LPA toured facility including but not limited to: bedrooms, bathrooms, kitchen, common areas and backyard. Bedrooms and living rooms were equipped with the proper furniture. Bathrooms were equipped with grab bars and non-skid mats. Linens and hygiene supplies were observed. There is sufficient lighting throughout facility. Room temperature was maintained at 71 degrees F and hot water temperature was maintained at 109.1 degrees F. First-aid kit was observed to be complete. Smoke detectors and carbon monoxide were operational. Fire extinguisher was last serviced on 1/29/23.

LPA completed COMP 3 during visit. Administrator demonstrated adequate knowledge of RCFE regulations.

No issues noted during inspection. LPAs observed that facility is ready to be licensed. This report will be submitted to the Central Applications Unit (CAU) and a final review of the application will be conducted. This facility is not yet licensed, and is subject to final approval by CAU. Additional requirements may still be required.
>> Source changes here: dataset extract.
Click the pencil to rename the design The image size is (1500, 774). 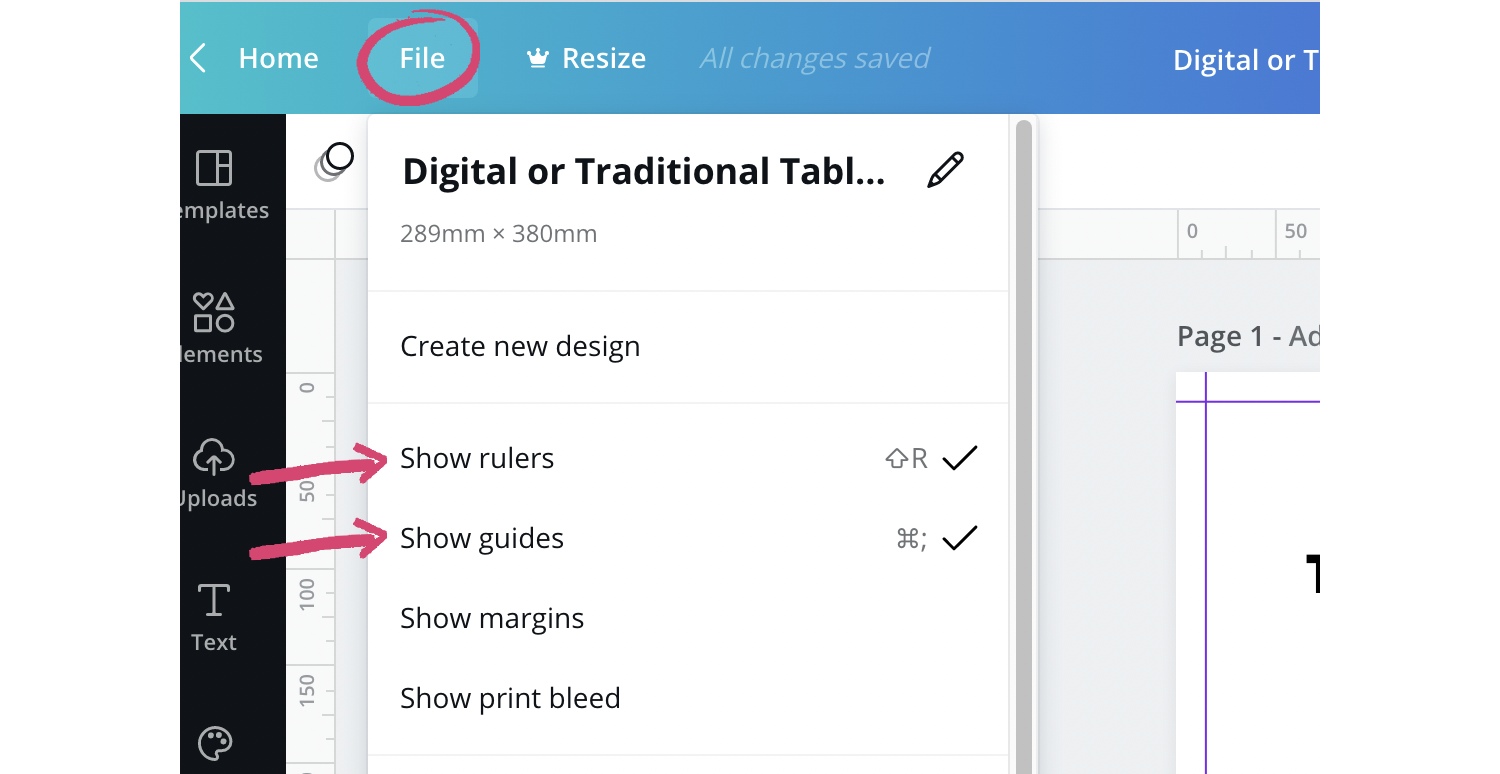point(944,170)
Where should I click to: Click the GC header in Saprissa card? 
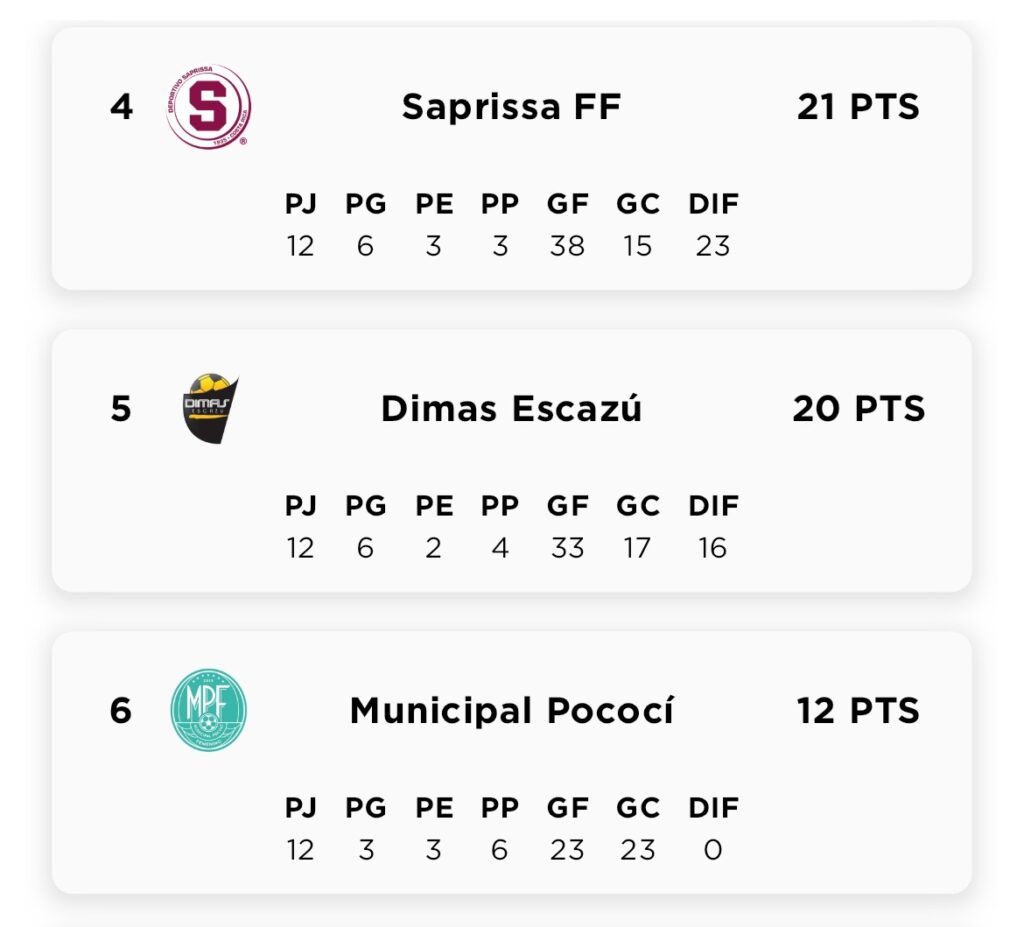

Exit interview conducted and a copy of this report provided.
SUPERVISORS NAME: Yvonne Flores-Larios
LICENSING EVALUATOR NAME: Gregory Clark
LICENSING EVALUATOR SIGNATURE: DATE: 04/06/2023
I acknowledge receipt of this form and understand my licensing appeal rights as explained and received.
FACILITY REPRESENTATIVE SIGNATURE: DATE: 04/06/2023
This report must be available at Child Care and Group Home facilities for public review for 3 years.